Cognitive Algorithms and digitized Tissue – based Diagnosis
Aims: To analyze the nature and impact of cognitive algorithms and programming on digitized tissue – based diagnosis.
Definitions: Digitized tissue – based diagnosis includes all computerized tissue investigations that contribute to the most appropriate description and forecast of the actual patient’s disease . Cognitive algorithms are programs that encompass machine learning, reasoning, and human – computer interaction .
Theoretical considerations: Digitized blood data, objective clinical findings, microscopic, gross, radiological images and gene alterations are analyzed by specialized image analysis methods, and transferred in numbers and vectors. These are analyzed by statistical procedures. They include higher order statistics such as multivariate analysis, neural networks and ‘black box’ strategies, for example ‘deep learning’ or ‘Watson’ approaches.
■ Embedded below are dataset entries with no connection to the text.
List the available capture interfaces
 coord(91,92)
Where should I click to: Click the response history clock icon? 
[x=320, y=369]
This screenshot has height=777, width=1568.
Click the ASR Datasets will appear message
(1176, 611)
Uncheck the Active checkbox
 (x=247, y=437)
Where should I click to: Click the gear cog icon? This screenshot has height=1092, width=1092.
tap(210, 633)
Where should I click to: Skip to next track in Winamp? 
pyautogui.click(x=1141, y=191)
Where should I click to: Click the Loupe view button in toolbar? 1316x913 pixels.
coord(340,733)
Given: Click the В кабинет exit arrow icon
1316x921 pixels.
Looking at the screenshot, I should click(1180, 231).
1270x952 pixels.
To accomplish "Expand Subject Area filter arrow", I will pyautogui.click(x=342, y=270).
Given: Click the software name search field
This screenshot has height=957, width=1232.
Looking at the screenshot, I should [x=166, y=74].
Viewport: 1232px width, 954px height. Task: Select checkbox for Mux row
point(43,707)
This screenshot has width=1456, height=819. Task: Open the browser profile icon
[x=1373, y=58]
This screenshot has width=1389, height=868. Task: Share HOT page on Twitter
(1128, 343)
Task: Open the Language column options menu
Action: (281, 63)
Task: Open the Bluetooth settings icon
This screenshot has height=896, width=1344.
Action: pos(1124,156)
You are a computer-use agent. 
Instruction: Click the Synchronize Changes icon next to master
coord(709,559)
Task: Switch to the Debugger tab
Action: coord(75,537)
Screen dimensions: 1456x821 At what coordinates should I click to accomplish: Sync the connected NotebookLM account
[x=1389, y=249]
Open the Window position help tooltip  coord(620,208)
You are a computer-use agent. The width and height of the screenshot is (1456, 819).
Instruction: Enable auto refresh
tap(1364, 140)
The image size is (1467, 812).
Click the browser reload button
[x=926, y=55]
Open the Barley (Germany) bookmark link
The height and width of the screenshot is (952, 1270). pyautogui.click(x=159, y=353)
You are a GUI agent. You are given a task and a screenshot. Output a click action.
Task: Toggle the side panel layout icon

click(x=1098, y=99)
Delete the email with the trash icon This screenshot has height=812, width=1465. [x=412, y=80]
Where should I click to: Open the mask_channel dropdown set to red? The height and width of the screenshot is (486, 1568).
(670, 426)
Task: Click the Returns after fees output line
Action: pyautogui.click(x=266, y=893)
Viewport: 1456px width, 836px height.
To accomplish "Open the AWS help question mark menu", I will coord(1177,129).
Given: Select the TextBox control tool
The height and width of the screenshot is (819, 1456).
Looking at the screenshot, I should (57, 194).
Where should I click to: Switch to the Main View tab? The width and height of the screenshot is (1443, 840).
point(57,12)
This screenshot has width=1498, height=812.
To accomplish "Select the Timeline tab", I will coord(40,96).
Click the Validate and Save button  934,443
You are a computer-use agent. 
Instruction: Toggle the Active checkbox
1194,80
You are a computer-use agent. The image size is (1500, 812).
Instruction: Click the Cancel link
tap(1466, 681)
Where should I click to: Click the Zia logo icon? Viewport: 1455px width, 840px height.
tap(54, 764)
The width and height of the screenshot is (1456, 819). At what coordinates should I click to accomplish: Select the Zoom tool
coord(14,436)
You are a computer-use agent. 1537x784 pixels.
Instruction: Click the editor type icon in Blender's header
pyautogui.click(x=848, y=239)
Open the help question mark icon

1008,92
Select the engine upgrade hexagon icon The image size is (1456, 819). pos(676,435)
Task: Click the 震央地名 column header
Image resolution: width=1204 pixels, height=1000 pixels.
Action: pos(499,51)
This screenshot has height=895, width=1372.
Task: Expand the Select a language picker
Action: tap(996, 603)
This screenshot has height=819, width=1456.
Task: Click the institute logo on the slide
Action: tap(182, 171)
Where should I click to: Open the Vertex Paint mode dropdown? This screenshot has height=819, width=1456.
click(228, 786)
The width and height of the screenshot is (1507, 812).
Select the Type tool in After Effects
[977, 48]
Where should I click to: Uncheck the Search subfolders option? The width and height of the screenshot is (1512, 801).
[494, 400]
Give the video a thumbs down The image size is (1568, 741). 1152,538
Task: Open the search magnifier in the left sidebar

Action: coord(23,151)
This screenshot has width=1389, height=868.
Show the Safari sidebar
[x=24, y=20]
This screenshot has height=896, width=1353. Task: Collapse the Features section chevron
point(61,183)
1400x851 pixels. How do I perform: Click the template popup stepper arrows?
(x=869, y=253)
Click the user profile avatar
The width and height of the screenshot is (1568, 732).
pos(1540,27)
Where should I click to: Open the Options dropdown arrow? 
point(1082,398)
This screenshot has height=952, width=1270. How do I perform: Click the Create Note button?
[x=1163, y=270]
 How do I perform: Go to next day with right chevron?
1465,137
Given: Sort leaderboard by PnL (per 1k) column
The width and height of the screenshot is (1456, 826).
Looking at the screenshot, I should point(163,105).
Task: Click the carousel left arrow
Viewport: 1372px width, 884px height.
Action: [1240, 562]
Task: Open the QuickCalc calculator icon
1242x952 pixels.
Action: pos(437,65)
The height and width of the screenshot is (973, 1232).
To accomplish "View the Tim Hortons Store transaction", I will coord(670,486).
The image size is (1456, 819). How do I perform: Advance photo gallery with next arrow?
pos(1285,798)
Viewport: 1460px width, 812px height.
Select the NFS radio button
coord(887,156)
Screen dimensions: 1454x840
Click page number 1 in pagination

These algorithms can be applied at different cognitive ‘levels’, to reach a digital decision for different procedures which should assist the patient’s health condition. These levels can be grouped in self learning, self promoting, self targeting, and self exploring algorithms. Each of them requires a memory and neighbourhood condition. Self targeting and exploring algorithms are circumscribed mechanisms with singularities and repair procedures. They develop self recognition.
Consecutives: Medical doctors including pathologists are commonly not trained to understand the basic principles and workflow of applied or potential future procedures. At present, basic medical data only serve for simple cognitive algorithms. Most of the investigations focus on ‘deep learning’ procedures. The applied learning and decision algorithms might be modified and themselves be used for ‘next order cognitive algorithms’. Such systems will develop their own strategies, and become independent from potential human interactions. The basic strategy of such IT systems is described herein.
Perspectives: Medical doctors including pathologists should be aware about the abilities to enhance their work by supporting tools. In some case the users may not be able to fully understand these tools. Furthermore, these tools will probably become self learning, and, therefore, seem to propose the daily workflow probably without any medical control or even interaction.